━━━━━ Records shown ━━━━━
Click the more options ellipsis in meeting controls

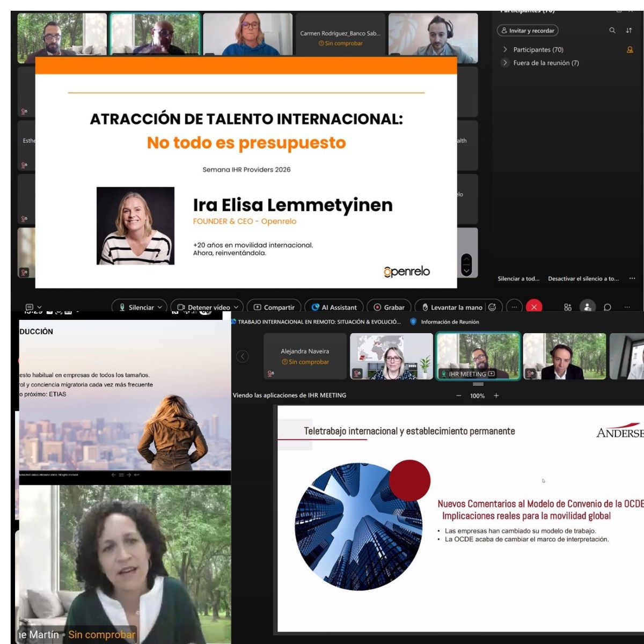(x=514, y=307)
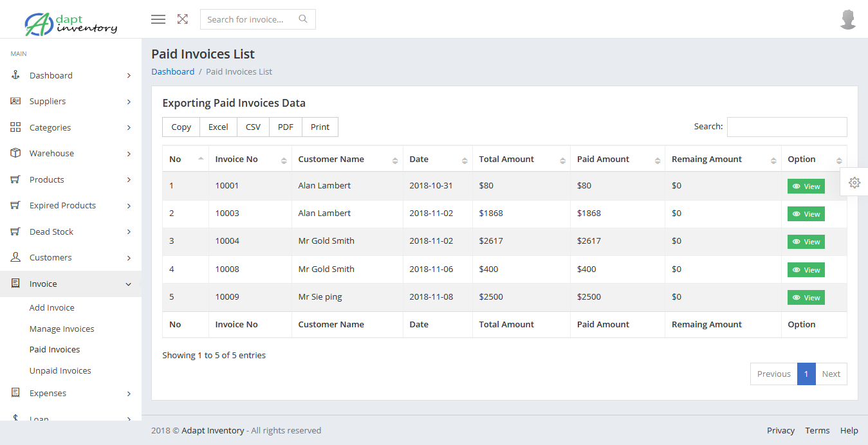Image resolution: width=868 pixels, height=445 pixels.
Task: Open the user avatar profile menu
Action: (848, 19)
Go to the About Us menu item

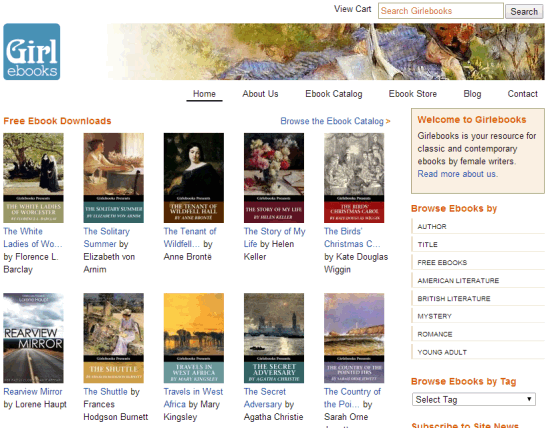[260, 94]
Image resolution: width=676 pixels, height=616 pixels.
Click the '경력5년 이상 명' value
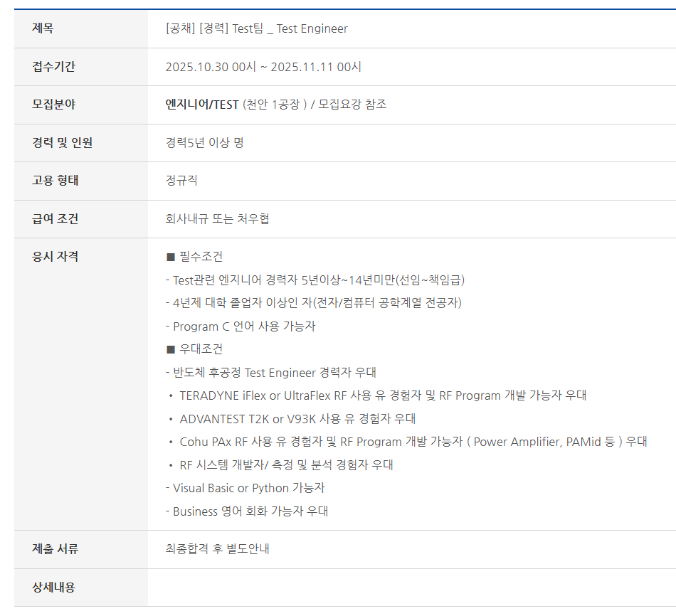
━━━━━
━━━━━ Records shown ━━━━━
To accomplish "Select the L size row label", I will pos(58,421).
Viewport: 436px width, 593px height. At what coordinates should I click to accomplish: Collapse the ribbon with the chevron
━━━━━
━━━━━ Records shown ━━━━━
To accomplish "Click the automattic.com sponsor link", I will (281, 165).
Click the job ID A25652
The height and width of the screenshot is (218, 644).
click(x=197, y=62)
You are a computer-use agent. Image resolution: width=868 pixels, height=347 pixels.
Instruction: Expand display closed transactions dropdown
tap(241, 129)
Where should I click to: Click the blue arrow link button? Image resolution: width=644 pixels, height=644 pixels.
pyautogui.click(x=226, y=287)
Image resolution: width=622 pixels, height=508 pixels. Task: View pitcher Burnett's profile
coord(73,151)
━━━━━
Exercise details
Show the lines of the material that contain the word "will".

Result of the exercise
To accomplish "Select the L size row label", I will pos(58,421).
To accomplish "Click the automattic.com sponsor link", I will (281, 165).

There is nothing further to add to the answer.